Vulnerability in Microsoft Office Web Components Control Allows Remote Code Execution

http://isc.sans.org/diary.html?storyid=6778
http://www.microsoft.com/technet/security/advisory/973472.mspx

This vulnerability in Microsoft Office Web Components can lead to remote
code execution through IE.

Affected Products
* Microsoft Office XP Service Pack 3;
* Microsoft Office 2003 Service Pack 3;
* Microsoft Office XP Web Components Service Pack 3;
* Microsoft Office Web Components 2003 Service Pack 3;
* Microsoft Office 2003 Web Components for the 2007 Microsoft
Office system Service Pack 1;
* Microsoft Internet Security and Acceleration Server 2004 Standard
Edition Service Pack 3;
* Microsoft Internet Security and Acceleration Server 2004
Enterprise Edition Service Pack 3;
* Microsoft Internet Security and Acceleration Server 2006;
* Internet Security and Acceleration Server 2006 Supportability Update;
* Microsoft Internet Security and Acceleration Server 2006 Service
Pack 1; and
* Microsoft Office Small Business Accounting 2006.

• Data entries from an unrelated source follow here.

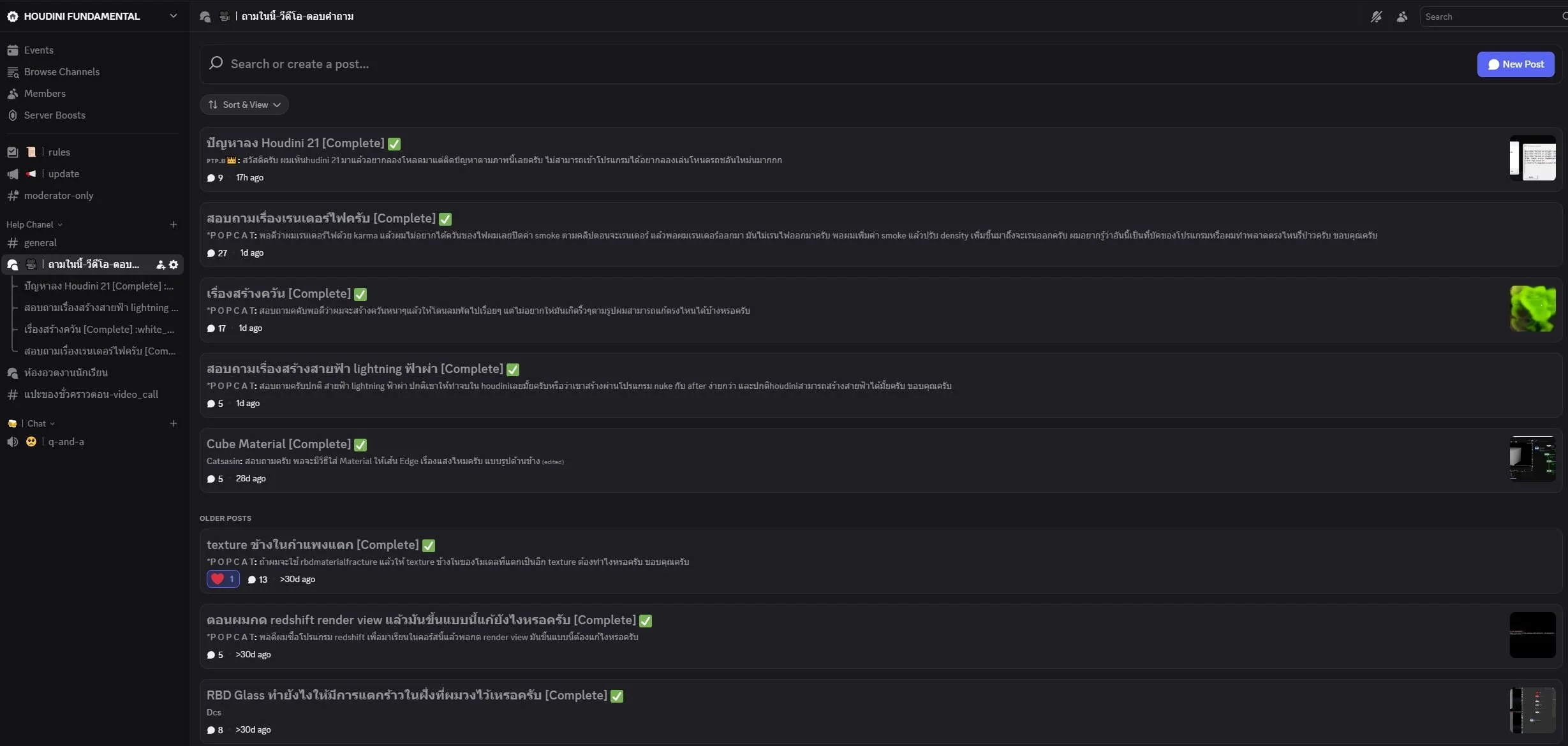Show member list icon in header
The width and height of the screenshot is (1568, 746).
click(x=1402, y=17)
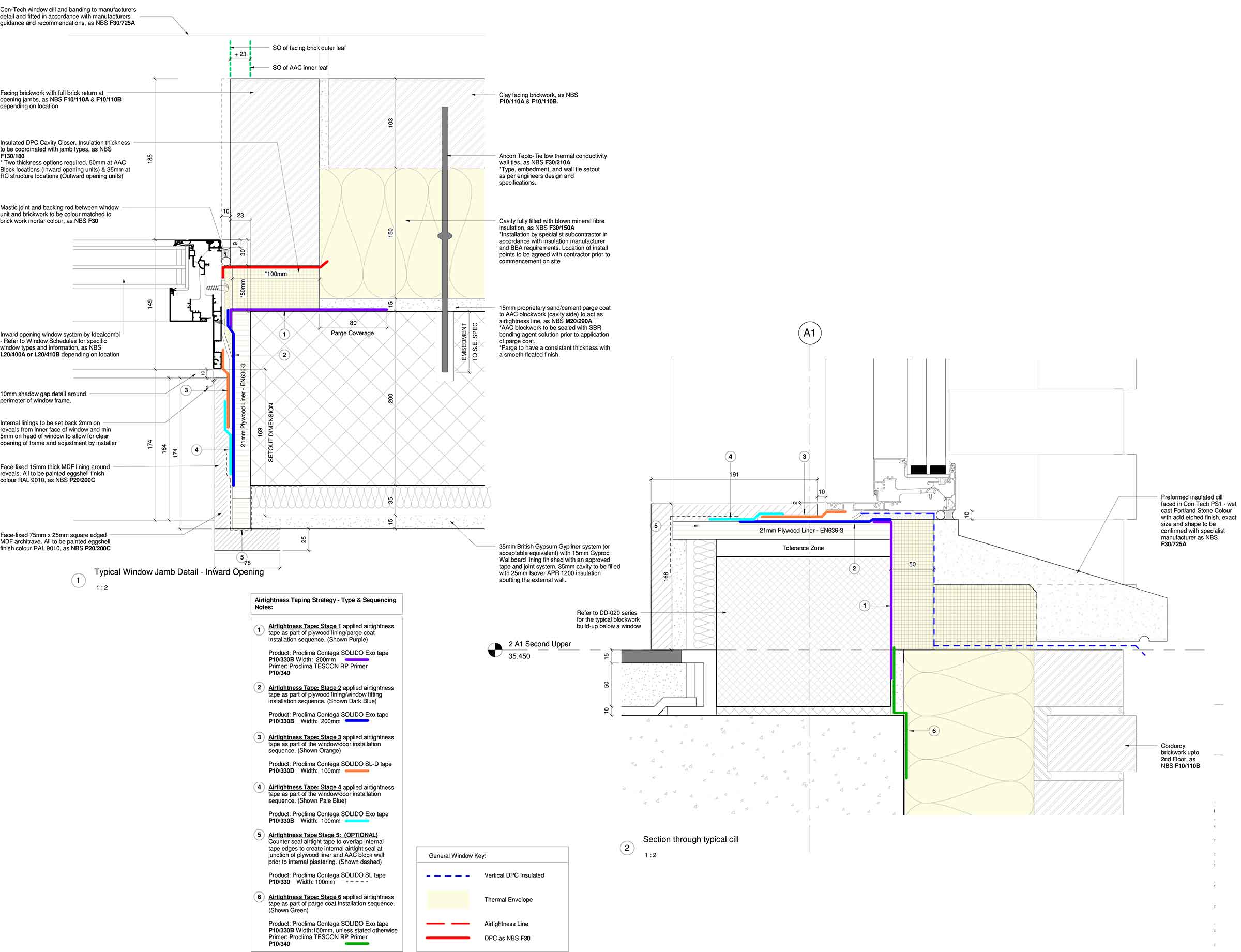The height and width of the screenshot is (952, 1241).
Task: Select callout circle 5 below jamb architrave
Action: pyautogui.click(x=242, y=557)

There is currently no patch to fix this. There are reports of a 0-day
exploit using this vulnerability actively compromising machines on the
Internet. We do not currently know of any IAS infections.

There is a workaround that can be implemented to mitigate this
vulnerability.

By setting the kill bit on the following CLSIDs, you can prevent the Web
Components library from using IE.

{0002E541-0000-0000-C000-000000000046}
{0002E559-0000-0000-C000-000000000046}

More information can be found at the above links.